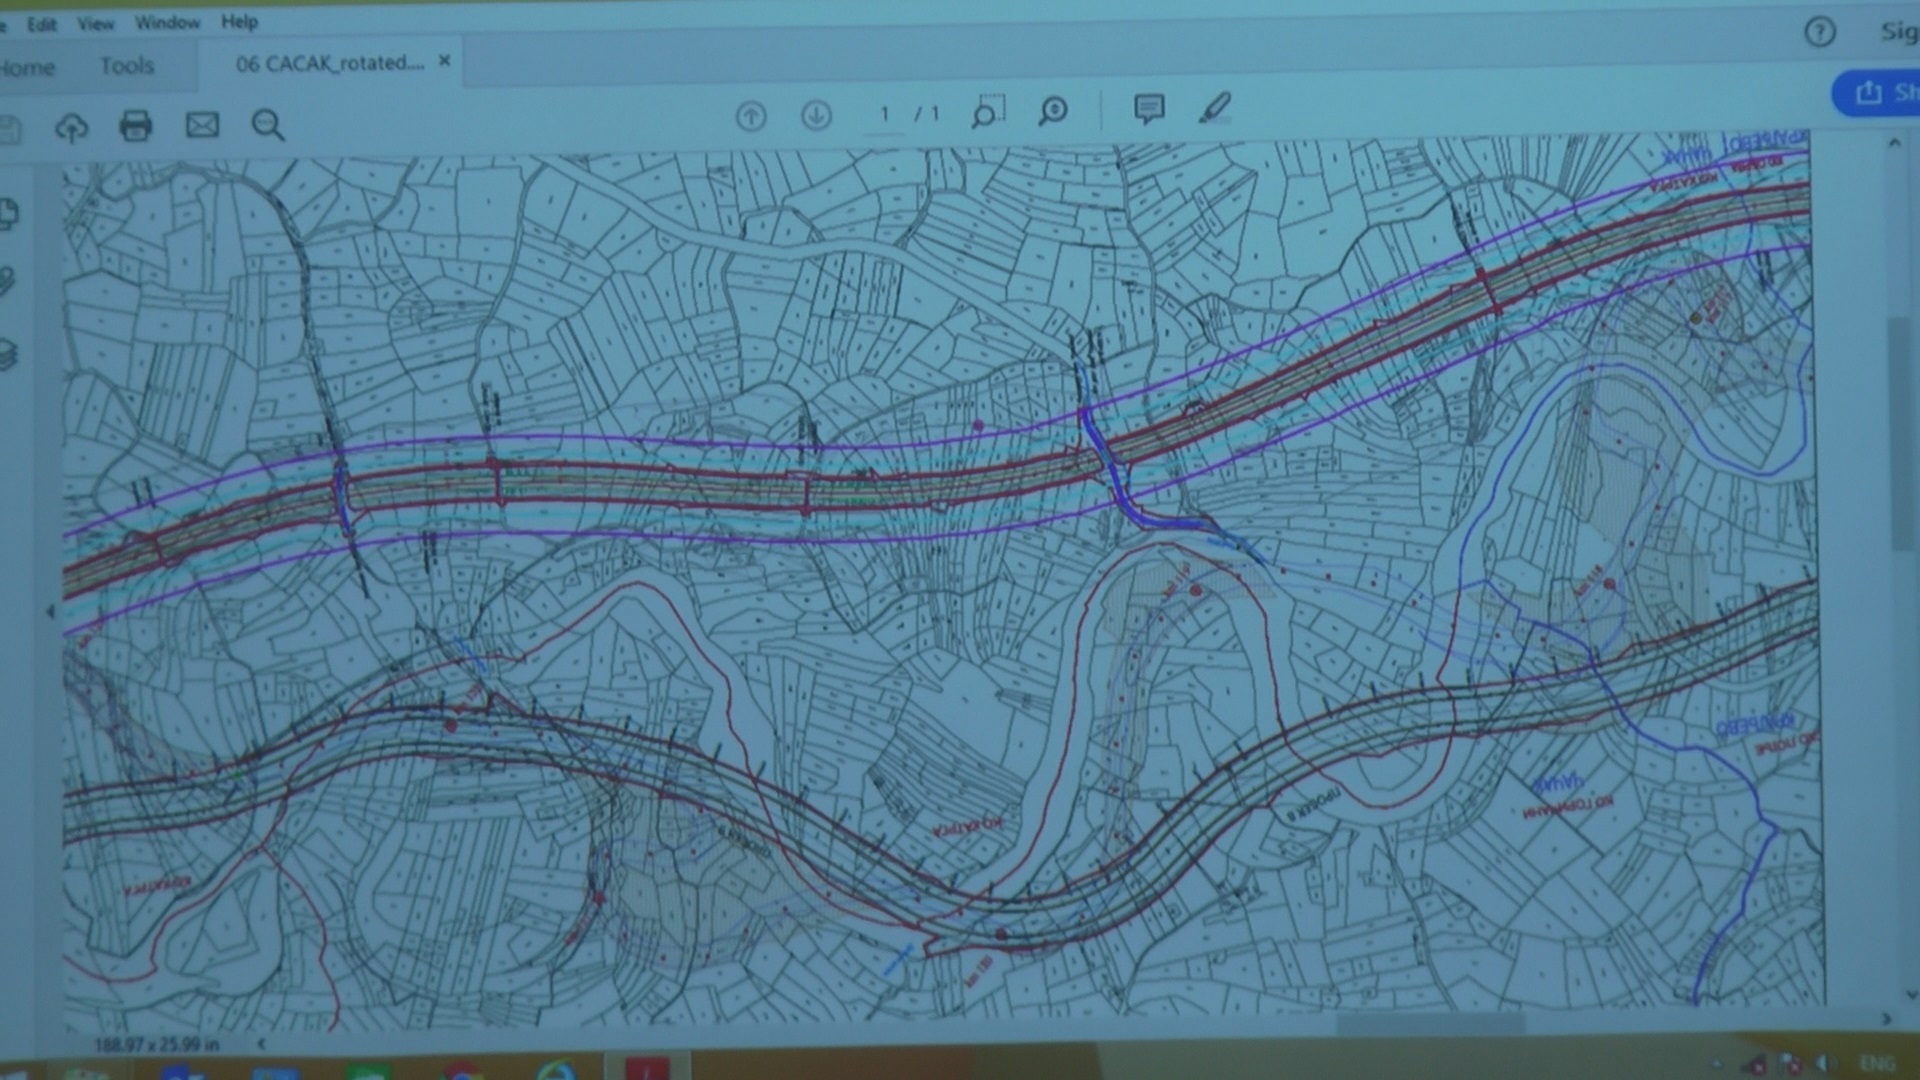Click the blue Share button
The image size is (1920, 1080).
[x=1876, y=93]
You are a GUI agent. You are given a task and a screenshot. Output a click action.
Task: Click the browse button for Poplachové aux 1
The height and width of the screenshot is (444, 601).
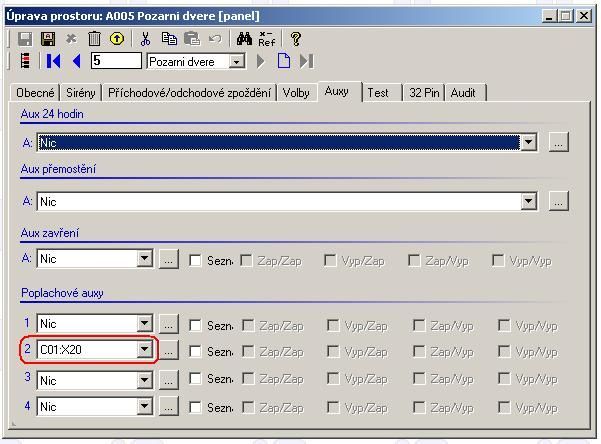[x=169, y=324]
++++++++++++++++++++
__Assignment__.
What is needed is a word-for-word copy of the lines from the one containing "You are a GUI" through the final line of the records above, both included, with the pictures left out.

__Exercise answer__.
You are a GUI agent. You are given a task and a screenshot. Output a click action.
Task: Click the browse button for Poplachové aux 1
The height and width of the screenshot is (444, 601).
[x=169, y=324]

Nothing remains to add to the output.